Vielen Dank, Herr Präsident. - Sehr geehrte Kollegin Sziborra-Seidlitz, ich halte Ihre Ausführungen, dass sich die FDP auf Bundesebene querstellt, mindestens für gewagt,

(Eva von Angern, DIE LINKE, lacht)

ist es doch so, dass die 12 Milliarden €,

(Guido Kosmehl, FDP: Zuhören!)

die zusätzlich gefordert wurden, nicht im Koalitionsvertrag stehen

(Guido Kosmehl, FDP: Ja! - Eva von Angern, DIE LINKE: Die 100 Milliarden € für die Bundeswehr standen auch nicht darin!)

und die grüne Familienministerin zu dem Zeitpunkt, als diese Debatte aufkam, weder irgendein Konzept für die Kindergrundsicherung vorgelegt noch hinterlegt hatte,

(Beifall bei der FDP)

wofür die 12 Milliarden € ausgegeben werden sollen.

Die FDP hat sich immer offen gezeigt auch für Debatten, was am Ende die Mittel angeht. Aber zuerst sollten wir doch über die Konzeption reden und über die Ziele, welche die Kindergrundsicherung inhaltlich haben soll, bevor wir über eine Erhöhung reden, die nicht hinterlegt ist.

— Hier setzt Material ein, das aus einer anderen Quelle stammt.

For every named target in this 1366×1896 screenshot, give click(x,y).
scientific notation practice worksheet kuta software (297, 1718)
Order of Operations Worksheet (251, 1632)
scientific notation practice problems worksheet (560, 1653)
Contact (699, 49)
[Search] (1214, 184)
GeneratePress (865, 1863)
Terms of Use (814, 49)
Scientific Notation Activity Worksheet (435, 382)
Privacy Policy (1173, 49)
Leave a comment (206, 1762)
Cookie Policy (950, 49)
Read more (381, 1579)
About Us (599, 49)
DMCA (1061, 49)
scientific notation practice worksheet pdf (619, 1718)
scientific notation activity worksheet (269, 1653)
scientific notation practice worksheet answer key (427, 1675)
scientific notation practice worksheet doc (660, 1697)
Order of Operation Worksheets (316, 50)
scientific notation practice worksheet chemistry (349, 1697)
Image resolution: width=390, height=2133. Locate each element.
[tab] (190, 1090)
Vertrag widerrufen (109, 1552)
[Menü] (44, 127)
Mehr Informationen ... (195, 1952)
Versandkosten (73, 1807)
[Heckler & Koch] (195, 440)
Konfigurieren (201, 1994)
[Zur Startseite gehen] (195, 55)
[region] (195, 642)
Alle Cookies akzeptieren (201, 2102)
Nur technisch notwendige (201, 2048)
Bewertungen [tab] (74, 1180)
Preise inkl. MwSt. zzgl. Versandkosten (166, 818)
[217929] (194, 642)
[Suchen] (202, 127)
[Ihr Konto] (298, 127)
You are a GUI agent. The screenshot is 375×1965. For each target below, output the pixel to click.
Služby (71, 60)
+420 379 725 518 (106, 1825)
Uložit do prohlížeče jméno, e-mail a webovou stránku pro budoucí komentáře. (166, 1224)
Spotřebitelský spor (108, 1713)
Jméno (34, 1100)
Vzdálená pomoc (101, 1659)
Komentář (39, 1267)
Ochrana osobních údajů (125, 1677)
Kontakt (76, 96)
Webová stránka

Ein letzter Punkt: Wir werden Kinderarmut nachhaltig nur mit einer guten Bildung bekämpfen können. Die Kinder müssen nachhaltig aus der Armut geholt werden. Wir bekommen das nicht nur hin, indem wir mehr Geld in die Kindergrundsicherung geben. - Vielen Dank.

(Beifall bei der FDP)


Vizepräsident Wulf Gallert:

Sie können antworten.


Susan Sziborra-Seidlitz (GRÜNE):

Vielen Dank. - Herr Pott, zu Ihrem Punkt 1. Wenn im Ampelkoalitionsvertrag grundsätzlich vereinbart worden ist, dass die Kindergrundsicherung armutsfest sein soll und dass sie Kinder vor Kinderarmut schützen soll, dann ist es möglicherweise ein für Teile der Koalition schwieriger Vorgang, wenn die Familienministerin sagt, dass wir dafür auch mehr Geld brauchen, ohne das konkret und vollständig zu hinterlegen.

(Konstantin Pott, FDP: Wie kommt sie denn dann auf den Betrag?)

Aber dann ist es mindestens genauso schwierig, wenn der Finanzminister auch sofort, ohne es inhaltlich zu begründen, Nein sagt. - Das ist Punkt 1.

(Guido Kosmehl, FDP: Weil Sie die Inhalte nicht vorgelegt haben! - Zuruf von Konstantin Pott, FDP)

Zu Ihrem zweiten Punkt, Herr Pott. Sie haben mir wahrscheinlich schon zugehört; Sie neigen ja dazu, anders als andere Kollegen hier. Selbstverständlich ist Bildung der Schlüssel. Aber zur Bildung gehören eben auch Buntstifte, Bilderbücher, Kindertheater und Ausflüge. Das ist mit weniger als einem Euro pro Monat nicht zu machen.